Aim of the task – Report every line in the records below that contains the word "resolution".

(Collection entries)

---*---

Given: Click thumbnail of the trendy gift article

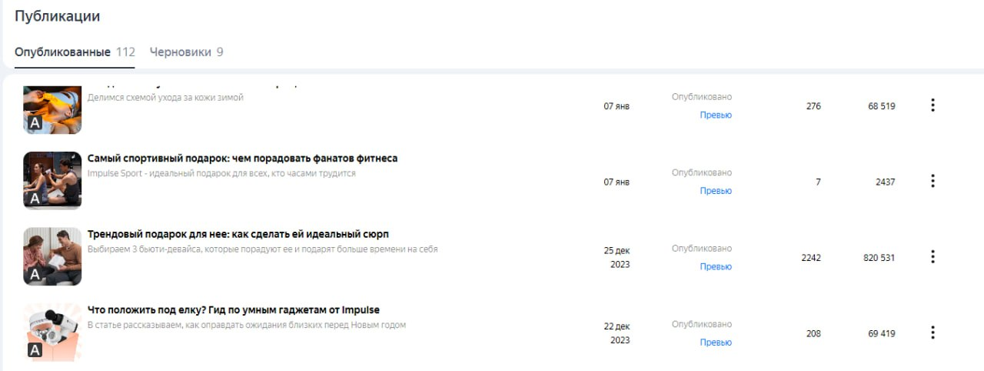Looking at the screenshot, I should coord(52,256).
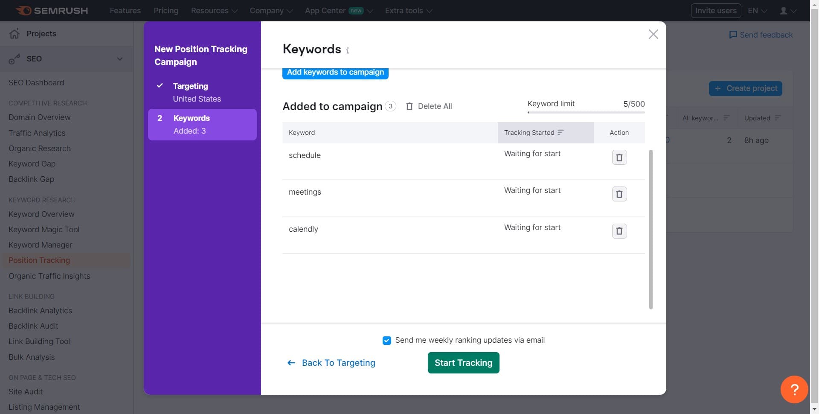Remove 'calendly' using its trash icon
Image resolution: width=819 pixels, height=414 pixels.
point(619,231)
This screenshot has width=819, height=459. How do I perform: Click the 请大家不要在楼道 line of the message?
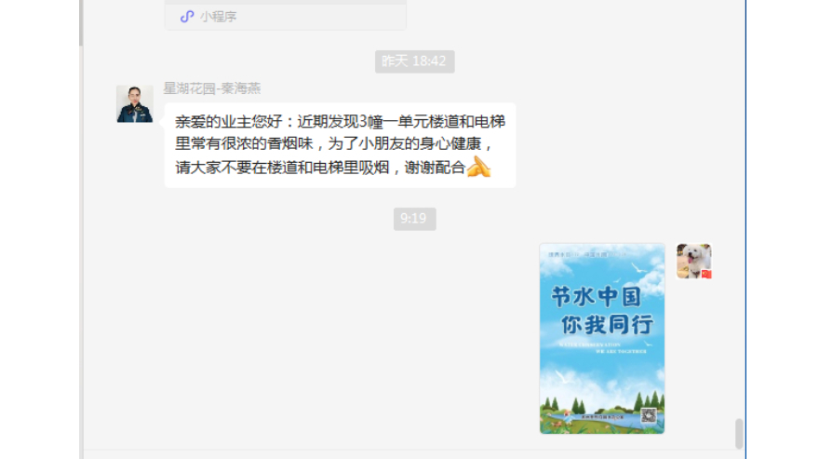(320, 168)
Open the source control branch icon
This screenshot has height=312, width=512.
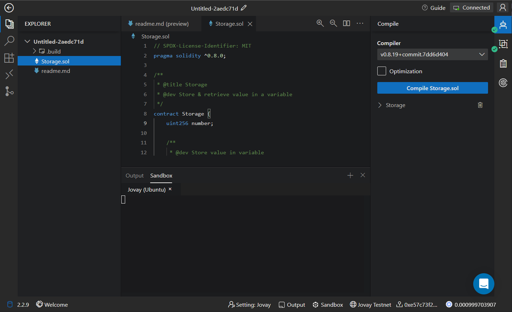[9, 91]
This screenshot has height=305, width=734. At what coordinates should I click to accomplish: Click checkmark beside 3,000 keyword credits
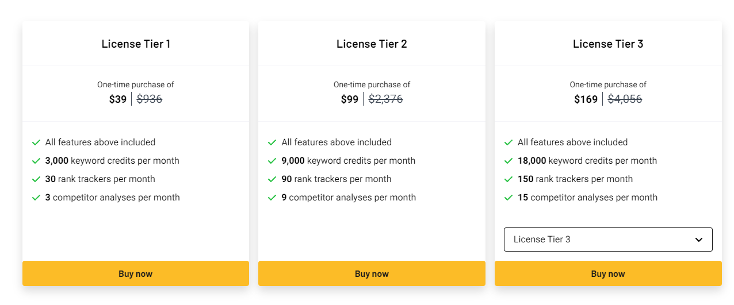[36, 161]
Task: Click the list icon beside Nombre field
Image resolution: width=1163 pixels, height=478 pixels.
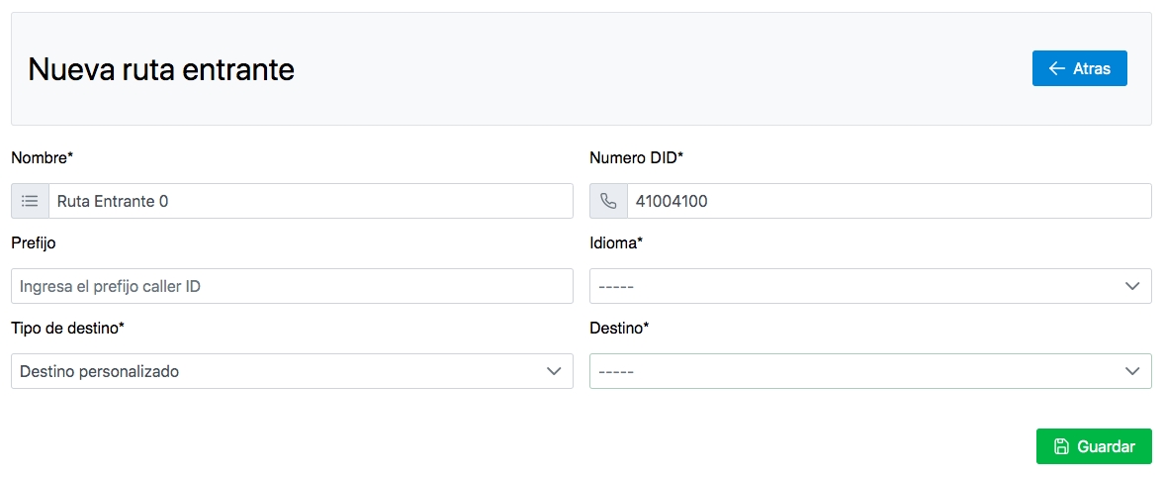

---*---

Correct output –
Image resolution: width=819 pixels, height=414 pixels.
Image resolution: width=1163 pixels, height=478 pixels.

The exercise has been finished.